Does this seem like an eternity to you? 

Let’s look at four key facets of any organization and how moving them from barriers to opportunities can yield a data-driven enterprise in your world.

1. Process: from startups to enterprises

Every organization has its own challenges for managing data. Young, growing organizations spend less time understanding the process and keeping track of changes in process while trying to build up a source of truth. They’re often too focused on just surviving and growing to actively pursue opportunities from data. On the other hand, siloes can exist within large global organizations, which can’t afford to build exceptions for every process. What unites both types of companies is the necessity of process. If you don’t have a centralized process or a way to track changes to it, you have no foundation to be data-driven.

Your unique requirements should inform how you approach your data. Culture ideally is driven both from the bottom up, where analysts are building some kind of an insight that is going to help the manager above them, and from the top down, where an executive who needs visibility on how their businesses are performing gets their questions answered.    

2. Culture: start at the top

The success of almost one in two people within SiteMinder now using data to inform their decision-making stems from our company’s growth trajectory. In order for us to grow at the pace we wanted, we knew we could only get there if we used data to manage and understand our performance. And because our executives were very clear on the opportunities they wanted to pursue, they helped to drive a data culture across the organization. 

3. People: make it easy and intuitive

Having a culture focused on data and centralized processes won’t work if the data is hard to consume. Creating opportunities from data requires a people-centric strategy based on showing insights that are easily consumable. If someone requires more than five minutes to understand what a report or a visualization is telling them, they’re not likely to come back. So, focus on your visualizations and ensure that each one is customized to the way people want to look at things – whether in marketing, sales, or finance. Once you do that, it becomes much easier for your stakeholders to start understanding the insights and make decisions using those insights. Ever so slowly, you’ll start to see all those spreadsheet programs shutting down. Plus, it means that no one talks about “your number” versus “my number” anymore.

4. Organization: how it all comes together

Here’s one view of how a data-driven organization works. At the start of every day, with a coffee in one hand and his iPad in the other, our CEO receives a visualization that gives him key insights and business intelligence, clearly stacked up, into every business unit.

But he isn’t alone. Our teams, from VPs on down, have their own operational reporting, and each person knows how the numbers were derived. It’s therefore much easier to get on a call and explain what happened in their business unit and how that links to the strategy. I haven’t seen a spreadsheet brought into a meeting for a very long time. 

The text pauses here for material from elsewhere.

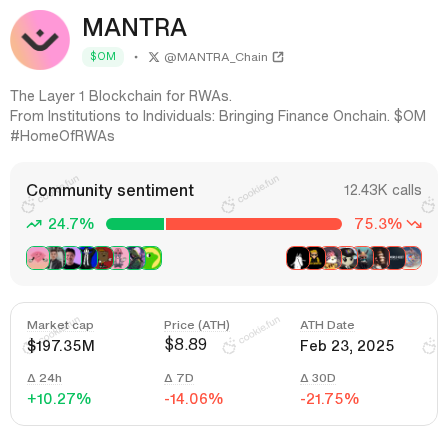Click the green bullish trend arrow icon

[34, 224]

Evolving in time with the organization

What connects and drives all four of these elements is data itself. Therefore it’s vital to remember a few things.

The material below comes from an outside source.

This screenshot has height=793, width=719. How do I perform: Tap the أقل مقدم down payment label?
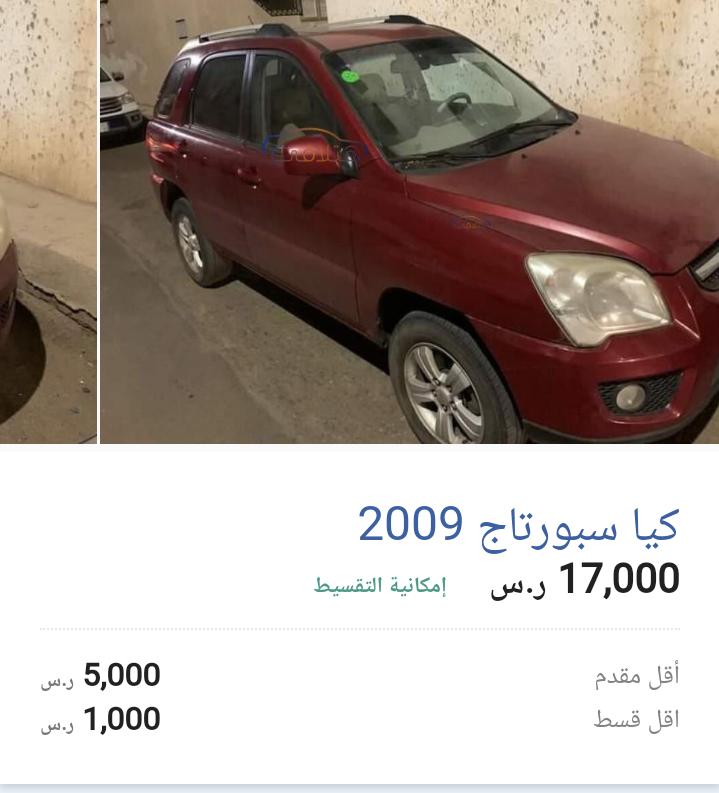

  • Businesses evolve every day. How you tracked a business four years ago should be different than how you track it now, because you’ve grown. 
  • There is no single way of looking at things. Maybe you had ten factors that were driving your business four years back. Today there might be 20 and in a year as many as 30. Stay flexible with that evolution.
  • Different teams and geographies have different data needs, so your visualizations have to keep changing as well. The parameters that you used to track your performance three years back aren’t the same parameters you’ll be using going forward.

Nothing in a business should be static. The same is true for data and how we analyze and present it. It has to keep evolving every year as the business grows and new parameters arise to take advantage of data-driven opportunities. Remember: if we don’t keep up, people may go back to spreadsheets.